Biomimetic dual-responsive bioengineered nanotheranostics for intracellular cascade-synthesizing chemo-drugs and efficient oncotherapy.

ABSTRACT

Intracellular-synthesized chemo-drugs based on the inherent characteristics of the tumor microenvironment (TME) have been extensively applied in oncotherapy. However, combining other therapeutic strategies to convert nontoxic small molecules into toxic small-molecule chemo-drugs in the TME is still a huge challenge. To address this issue, herein we have developed a biomimetic dual-responsive bioengineered nanotheranostics system via the supramolecular co-assembly of the nontoxic small-molecule 1,5-dihydroxynaphthalene (DHN) and small-molecule photosensitizer indocyanine green (ICG) followed by surface cloaking through red blood cell membranes (RBCs) for intracellular cascade-synthesizing chemo-drugs and efficient oncotherapy.
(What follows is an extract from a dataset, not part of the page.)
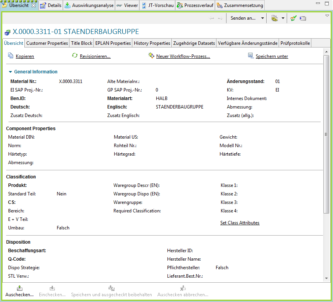Close the Übersicht view tab
Viewport: 333px width, 302px height.
pyautogui.click(x=34, y=5)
Such nanotheranostics with a suitable diameter, core-shell structure, ultrahigh dual-drug payload rate, and excellent stability can efficiently accumulate in tumor regions and then internalize into tumor cells. Under the dual stimulations of near-infrared laser irradiation and acidic lysosomes, the nanotheranostics system exhibited exceptional instability under heat-primed membrane rupture and pH decrease, thereby achieving rapid disassembly and on-demand drug release. Furthermore, the released ICG can efficiently convert 3O2 into 1O2. After that, the generated 1O2 can efficiently oxidize the released nontoxic DHN into the highly toxic chemo-drug juglone, thereby realizing intracellular cascade-synthesizing chemo-drugs and synergistic photodynamic-chemotherapy while reducing detrimental side effects on normal cells or tissues. Overall, it is envisioned that RBC-cloaked nanotheranostics with intracellular cascade-synthesizing chemo-drugs can provide a promising strategy for intracellular chemo-drug synthesis-based oncotherapy.